Even if other methods prove more accurate than the physiologic method in head-to-head comparisons, the difference would presumably have to be large enough to justify their additional cuff inflation. Automatic arm cuffs are already cumbersome enough to use24. Requiring a prolonged sub-diastolic PVP waveform measurement, which could approximately double the measurement time, or a supra-systolic PVP waveform measurement, which is uncomfortable to the subject, may reduce patient compliance for using the device. Conversely, a method for measuring central BP with an acceptable level of error, but without changing the traditional measurement procedure, could increase the adoption of central BP.

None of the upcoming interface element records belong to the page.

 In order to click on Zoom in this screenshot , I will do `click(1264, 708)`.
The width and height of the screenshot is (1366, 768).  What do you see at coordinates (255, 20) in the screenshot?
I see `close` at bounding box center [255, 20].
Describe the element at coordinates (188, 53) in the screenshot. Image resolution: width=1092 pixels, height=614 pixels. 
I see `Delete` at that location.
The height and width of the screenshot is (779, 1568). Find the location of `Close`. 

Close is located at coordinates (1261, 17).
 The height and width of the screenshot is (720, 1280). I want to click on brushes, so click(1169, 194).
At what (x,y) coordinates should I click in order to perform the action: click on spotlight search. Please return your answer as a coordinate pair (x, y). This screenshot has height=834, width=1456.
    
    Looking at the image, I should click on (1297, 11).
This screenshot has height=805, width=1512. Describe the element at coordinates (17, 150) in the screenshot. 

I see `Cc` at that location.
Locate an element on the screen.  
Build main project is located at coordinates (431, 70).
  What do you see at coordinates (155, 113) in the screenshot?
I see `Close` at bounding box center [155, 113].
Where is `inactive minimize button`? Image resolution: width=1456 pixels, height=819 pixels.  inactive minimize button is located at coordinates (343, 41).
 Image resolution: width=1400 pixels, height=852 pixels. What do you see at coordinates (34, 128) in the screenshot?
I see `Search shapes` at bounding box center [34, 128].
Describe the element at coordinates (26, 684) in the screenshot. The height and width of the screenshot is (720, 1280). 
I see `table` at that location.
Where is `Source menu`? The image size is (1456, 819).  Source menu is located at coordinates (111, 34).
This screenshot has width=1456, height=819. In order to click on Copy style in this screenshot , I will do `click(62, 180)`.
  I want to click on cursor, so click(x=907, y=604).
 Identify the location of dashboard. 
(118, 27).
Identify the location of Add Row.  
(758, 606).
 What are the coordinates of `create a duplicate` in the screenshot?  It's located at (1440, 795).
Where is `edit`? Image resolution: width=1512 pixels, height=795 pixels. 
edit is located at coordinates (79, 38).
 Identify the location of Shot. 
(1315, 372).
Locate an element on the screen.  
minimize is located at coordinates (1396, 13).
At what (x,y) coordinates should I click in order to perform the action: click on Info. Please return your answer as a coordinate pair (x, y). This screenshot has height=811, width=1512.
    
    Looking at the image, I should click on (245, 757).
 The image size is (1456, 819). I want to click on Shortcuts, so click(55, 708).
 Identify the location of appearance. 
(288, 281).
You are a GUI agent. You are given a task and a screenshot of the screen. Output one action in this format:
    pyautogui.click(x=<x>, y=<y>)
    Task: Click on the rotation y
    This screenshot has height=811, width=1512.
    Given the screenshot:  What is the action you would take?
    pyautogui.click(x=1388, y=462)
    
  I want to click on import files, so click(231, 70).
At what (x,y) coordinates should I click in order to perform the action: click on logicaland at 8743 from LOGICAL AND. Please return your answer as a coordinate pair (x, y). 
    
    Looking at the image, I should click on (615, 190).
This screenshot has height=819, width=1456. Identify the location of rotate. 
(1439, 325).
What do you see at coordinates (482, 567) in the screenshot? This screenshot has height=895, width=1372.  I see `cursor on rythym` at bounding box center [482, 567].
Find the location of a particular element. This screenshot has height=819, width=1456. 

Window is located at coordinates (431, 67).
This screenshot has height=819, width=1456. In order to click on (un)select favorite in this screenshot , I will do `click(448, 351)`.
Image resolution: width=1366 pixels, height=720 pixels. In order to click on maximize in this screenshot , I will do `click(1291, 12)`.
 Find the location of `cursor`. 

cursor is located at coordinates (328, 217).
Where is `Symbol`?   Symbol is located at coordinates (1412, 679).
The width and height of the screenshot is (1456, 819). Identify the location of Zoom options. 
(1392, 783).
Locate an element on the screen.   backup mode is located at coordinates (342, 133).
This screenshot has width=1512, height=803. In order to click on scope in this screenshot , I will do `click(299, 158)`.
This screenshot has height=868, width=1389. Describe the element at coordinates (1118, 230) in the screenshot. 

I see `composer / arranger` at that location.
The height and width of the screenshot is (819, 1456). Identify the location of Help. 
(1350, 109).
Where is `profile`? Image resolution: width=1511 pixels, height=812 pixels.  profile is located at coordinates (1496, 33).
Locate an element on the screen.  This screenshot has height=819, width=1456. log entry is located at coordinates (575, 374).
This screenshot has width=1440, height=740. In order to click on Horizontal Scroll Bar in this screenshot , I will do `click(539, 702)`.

This study has limitations. One limitation is that the data were not homogeneous (see Table 1). For example, two office devices (Microlife and Omron) were employed. Such heterogeneity could have added variability to our results. On the other hand, any variability introduced by the use of two devices may not have been substantial (see Table 3). Another limitation pertains to the VTF method. This transfer function neither accounts for differences in the shapes of brachial PVP and BP waveforms due to viscoelastic effects29 nor is patient-specific (i.e., truly adaptive). That said, a superior transfer function method would not have made a major difference here, as the calibration error dominated. Adaptive transfer functions, such as those proposed by some of us21,22, may offer greater value when calibration error is not a factor such as when invasive peripheral BP waveforms are available or when calibrated radial artery tonometry waveforms are converted to likewise calibrated carotid artery tonometry waveforms.

In conclusion, PP and SP are amplified in the brachial artery relative to the central aorta. So, it is central BP that truly affects cardiac performance. Moreover, central BP rather than brachial BP is a major determinant of the degenerative changes that occur in aging and hypertension30. Hence, central BP could provide greater clinical value than brachial BP. While several studies have demonstrated the added value of central BP1, the extent of the difference may be considered unsatisfying. One possible explanation is that non-invasive central BP measurements suffer from substantial error due to the error introduced by the calibration step, which can be similar in magnitude to the difference between central and brachial BP levels. Another explanation is that the tonometric devices that have long been available for non-invasive central BP monitoring are not convenient enough for central BP to be studied broadly. We introduced a physiologic method to both mitigate the calibration error and obtain central BP measurements in the exact same way as traditional automatic cuff BP measurements. We showed that this method can yield central BP measurements that agree with gold standard reference measurements to a significantly greater degree than some current non-invasive devices. Future investigations may be worthwhile to confirm the accuracy of the new method, especially in a real-time device, investigate the method during improper cuff usage, and apply it broadly to determine the full clinical potential of central BP.